FROM MOSCOW WITH LOVE (61)

Pragmatisme, Vodka Hingga Sambel

 OLEH: <a href='https://rmol.id/about/m-aji-surya-5'>M. AJI SURYA</a>
OLEH: M. AJI SURYA
  • Senin, 03 September 2012, 06:59 WIB
Pragmatisme, Vodka Hingga Sambel
M. AJI SURYA
“The weak fall, but the strong will remain and never go under!” ― Anne Frank BERBINCANG-BINCANG dengan pria satu ini tidak ada rasa jemu. Waktu yang terus mengalir seolah berhenti di tempat. Matahari yang siang itu sedikit menyeruak di sela-sela mendung hingga ngumpet di balik ufuk, tak pernah menghentikan percakapan yang begitu mengasyikkan. Masa lalu hingga masa kini, soal pergulatan bangsa Rusia, petualangan Amerika di Libya hingga di Syria dikupas habis. Bahkan aneka soal kepercayaan dan agama ikut dibabat.

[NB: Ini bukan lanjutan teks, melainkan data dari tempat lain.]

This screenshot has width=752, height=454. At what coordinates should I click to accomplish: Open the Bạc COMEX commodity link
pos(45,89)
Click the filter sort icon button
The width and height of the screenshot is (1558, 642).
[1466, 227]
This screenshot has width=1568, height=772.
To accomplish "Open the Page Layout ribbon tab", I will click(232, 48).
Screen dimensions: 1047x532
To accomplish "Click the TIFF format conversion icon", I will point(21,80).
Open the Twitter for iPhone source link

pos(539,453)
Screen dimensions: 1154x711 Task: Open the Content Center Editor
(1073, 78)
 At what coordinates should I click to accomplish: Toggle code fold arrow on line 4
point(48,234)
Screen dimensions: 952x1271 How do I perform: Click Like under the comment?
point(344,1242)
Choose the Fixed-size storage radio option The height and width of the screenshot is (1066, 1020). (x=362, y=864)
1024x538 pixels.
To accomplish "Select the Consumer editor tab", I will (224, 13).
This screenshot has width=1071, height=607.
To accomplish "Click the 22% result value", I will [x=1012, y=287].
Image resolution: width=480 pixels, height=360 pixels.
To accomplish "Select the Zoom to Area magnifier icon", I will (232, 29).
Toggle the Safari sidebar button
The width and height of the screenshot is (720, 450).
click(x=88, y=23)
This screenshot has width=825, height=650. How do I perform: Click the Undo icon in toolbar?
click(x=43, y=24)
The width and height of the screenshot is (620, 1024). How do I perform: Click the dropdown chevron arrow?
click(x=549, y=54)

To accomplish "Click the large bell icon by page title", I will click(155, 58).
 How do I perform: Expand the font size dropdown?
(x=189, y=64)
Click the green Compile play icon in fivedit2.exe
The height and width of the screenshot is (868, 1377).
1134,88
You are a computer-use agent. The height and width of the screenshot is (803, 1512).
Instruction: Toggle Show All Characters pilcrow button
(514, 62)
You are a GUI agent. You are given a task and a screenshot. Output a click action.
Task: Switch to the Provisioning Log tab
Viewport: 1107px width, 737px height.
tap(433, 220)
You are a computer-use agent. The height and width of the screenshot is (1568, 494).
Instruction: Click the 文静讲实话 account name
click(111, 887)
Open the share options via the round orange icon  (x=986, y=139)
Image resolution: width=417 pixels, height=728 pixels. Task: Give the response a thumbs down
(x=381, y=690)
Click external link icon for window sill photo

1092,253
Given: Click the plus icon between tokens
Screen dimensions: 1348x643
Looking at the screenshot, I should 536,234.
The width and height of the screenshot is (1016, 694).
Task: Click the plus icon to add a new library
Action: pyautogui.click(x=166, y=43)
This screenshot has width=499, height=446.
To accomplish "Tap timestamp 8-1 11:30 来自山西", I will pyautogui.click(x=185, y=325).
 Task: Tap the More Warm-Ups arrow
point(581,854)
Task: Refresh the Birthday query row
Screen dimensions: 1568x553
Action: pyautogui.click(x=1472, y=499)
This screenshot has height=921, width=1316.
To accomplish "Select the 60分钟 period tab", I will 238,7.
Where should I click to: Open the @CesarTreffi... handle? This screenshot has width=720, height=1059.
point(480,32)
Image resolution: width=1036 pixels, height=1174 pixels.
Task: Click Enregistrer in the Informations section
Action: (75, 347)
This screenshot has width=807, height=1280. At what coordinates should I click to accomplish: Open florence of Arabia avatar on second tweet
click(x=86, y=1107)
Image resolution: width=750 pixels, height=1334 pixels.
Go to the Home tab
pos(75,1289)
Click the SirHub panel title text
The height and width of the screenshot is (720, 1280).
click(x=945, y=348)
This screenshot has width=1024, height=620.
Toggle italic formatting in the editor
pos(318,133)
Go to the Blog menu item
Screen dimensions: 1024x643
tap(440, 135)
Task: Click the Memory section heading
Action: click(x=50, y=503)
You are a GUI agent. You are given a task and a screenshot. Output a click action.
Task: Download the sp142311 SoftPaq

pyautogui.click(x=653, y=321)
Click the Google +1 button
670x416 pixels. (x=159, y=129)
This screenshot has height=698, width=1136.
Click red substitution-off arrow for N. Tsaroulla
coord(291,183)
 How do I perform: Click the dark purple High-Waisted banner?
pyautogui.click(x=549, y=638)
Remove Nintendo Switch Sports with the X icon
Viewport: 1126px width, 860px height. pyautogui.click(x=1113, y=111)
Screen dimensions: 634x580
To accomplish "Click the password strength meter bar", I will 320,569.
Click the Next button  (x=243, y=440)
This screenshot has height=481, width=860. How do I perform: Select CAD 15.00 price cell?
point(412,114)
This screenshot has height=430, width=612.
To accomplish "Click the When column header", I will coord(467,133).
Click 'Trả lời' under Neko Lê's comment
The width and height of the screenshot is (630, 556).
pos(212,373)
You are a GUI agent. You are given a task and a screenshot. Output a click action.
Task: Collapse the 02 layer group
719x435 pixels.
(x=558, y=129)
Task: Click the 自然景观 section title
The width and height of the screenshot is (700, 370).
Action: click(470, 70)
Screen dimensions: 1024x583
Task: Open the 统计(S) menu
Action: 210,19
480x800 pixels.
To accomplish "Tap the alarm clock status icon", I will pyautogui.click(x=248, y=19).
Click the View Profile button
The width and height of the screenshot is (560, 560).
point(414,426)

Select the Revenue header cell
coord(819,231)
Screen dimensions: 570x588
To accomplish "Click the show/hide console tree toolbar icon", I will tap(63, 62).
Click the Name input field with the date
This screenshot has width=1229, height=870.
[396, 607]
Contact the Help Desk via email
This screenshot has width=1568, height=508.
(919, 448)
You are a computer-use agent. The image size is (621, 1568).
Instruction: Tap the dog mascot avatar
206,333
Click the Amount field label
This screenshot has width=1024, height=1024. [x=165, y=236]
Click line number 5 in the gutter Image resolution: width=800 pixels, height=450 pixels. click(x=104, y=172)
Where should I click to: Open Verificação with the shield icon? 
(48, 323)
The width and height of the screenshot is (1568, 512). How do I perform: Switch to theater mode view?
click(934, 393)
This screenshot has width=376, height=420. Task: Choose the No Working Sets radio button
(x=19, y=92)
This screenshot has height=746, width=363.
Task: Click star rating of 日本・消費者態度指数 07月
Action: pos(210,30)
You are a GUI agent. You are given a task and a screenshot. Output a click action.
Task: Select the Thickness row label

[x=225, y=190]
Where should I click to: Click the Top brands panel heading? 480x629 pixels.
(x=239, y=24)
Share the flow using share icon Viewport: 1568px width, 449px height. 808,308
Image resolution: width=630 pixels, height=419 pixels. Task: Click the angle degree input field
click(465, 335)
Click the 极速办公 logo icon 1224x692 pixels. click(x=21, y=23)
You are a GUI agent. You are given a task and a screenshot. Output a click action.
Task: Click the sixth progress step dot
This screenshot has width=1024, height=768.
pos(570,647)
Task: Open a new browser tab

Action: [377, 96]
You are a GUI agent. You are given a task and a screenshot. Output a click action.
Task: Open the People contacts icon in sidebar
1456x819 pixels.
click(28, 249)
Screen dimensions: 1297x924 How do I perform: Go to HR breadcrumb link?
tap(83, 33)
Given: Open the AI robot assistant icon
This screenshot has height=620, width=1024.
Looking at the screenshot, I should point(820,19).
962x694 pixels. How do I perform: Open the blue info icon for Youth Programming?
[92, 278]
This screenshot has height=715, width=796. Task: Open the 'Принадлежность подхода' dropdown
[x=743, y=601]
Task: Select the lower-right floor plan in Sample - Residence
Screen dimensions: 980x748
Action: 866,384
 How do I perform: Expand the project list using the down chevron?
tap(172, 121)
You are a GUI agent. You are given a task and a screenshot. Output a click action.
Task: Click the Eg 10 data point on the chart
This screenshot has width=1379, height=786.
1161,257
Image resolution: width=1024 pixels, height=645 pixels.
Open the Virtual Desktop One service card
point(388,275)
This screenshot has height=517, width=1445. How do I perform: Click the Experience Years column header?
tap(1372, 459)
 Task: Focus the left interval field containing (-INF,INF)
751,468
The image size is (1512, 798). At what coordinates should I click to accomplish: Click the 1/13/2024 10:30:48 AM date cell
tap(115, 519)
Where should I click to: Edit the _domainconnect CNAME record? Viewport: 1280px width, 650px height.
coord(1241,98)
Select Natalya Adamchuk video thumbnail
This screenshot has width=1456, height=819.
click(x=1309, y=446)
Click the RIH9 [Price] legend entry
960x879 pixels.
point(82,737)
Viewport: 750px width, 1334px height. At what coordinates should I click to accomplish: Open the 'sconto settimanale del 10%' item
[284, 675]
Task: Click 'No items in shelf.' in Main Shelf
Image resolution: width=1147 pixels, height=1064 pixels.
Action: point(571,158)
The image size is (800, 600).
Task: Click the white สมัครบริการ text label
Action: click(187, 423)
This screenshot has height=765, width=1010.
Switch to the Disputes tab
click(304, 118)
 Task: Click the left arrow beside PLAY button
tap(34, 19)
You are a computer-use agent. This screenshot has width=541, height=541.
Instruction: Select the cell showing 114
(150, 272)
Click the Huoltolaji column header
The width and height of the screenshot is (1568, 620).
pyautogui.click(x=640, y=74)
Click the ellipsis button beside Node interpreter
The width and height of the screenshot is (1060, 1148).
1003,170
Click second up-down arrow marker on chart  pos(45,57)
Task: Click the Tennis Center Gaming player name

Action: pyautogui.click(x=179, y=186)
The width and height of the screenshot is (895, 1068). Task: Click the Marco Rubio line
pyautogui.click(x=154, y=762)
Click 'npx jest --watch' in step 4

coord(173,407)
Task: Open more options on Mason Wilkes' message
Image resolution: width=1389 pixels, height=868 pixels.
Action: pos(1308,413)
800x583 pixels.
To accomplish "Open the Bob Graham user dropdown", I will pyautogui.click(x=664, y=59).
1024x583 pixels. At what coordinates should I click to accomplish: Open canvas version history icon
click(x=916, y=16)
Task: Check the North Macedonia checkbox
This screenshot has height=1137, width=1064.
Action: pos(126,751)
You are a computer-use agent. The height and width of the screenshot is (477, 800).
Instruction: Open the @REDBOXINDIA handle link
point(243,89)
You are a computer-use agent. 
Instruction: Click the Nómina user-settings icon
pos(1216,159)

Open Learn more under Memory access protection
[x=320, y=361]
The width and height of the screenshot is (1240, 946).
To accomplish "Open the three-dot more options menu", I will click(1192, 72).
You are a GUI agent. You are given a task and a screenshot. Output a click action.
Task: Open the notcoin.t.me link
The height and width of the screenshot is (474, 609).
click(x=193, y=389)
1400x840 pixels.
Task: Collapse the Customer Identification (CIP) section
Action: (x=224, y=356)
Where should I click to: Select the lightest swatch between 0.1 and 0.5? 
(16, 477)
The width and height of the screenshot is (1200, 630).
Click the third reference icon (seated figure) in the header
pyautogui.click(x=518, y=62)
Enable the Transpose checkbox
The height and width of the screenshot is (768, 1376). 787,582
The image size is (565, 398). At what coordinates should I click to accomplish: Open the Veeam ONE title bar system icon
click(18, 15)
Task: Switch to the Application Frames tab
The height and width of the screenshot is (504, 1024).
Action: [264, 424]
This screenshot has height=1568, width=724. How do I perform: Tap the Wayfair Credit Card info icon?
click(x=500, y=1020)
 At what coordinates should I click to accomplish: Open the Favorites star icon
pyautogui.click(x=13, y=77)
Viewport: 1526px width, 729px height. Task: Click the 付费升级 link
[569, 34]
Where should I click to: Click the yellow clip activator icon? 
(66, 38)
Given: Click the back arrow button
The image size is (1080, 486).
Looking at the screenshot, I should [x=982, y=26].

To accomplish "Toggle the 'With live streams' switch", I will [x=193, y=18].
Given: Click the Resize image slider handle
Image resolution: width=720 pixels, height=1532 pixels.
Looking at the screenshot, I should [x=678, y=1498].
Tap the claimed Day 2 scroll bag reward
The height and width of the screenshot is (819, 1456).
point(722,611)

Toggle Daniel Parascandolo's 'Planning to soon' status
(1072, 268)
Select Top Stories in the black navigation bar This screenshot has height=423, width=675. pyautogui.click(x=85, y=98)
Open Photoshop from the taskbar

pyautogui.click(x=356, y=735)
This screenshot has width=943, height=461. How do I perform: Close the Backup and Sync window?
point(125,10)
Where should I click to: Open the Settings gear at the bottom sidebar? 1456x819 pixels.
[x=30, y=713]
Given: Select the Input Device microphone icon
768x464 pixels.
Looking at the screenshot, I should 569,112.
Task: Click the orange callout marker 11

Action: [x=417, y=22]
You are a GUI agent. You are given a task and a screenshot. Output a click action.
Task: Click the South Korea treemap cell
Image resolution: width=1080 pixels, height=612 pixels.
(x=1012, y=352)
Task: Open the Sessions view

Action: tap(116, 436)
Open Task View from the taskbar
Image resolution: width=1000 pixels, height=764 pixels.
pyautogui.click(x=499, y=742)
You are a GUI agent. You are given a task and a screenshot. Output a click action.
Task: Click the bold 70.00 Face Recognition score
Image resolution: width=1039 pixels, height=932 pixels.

Ada saatnya menjadi pendengar. Kata guru saya dulu, lebih sulit menjadi menjadi pendengar daripada menjadi pembicara. Padahal, menjadi pendengar pasti akan disukai oleh siapapun. Tapi yang kali ini, bukan urusan menjadi pendengar atau pembicara, namun sebagai anak muda, saya memang hanya bisa mendengar, menyerap, menganalisa dan kadang mengamini. Maklumlah, dari sisi usia, pengalaman dan asam garamnya kehidupan, saya pasti kalah jauh.

“Banyak pimpinan komunis yang sebenarnya tidak cerdas. Itulah mengapa komunisme di Uni Soviet tersungkur. Ketika mereka berkuasa, seolah merasa benar sendiri. Tidak pernah mendengar kritik pihak lain. Dan pada saatnya, kebenaran yang mereka yakini ternyata berubah, dan jadilah komunisme dan sosialisme yang disemaikan di tanah ini tiarap dengan bumi,” ujarnya dengan logat Jawa Timuran yang masih kental menyentak telinga saat pantat ini baru saja menempel kursi.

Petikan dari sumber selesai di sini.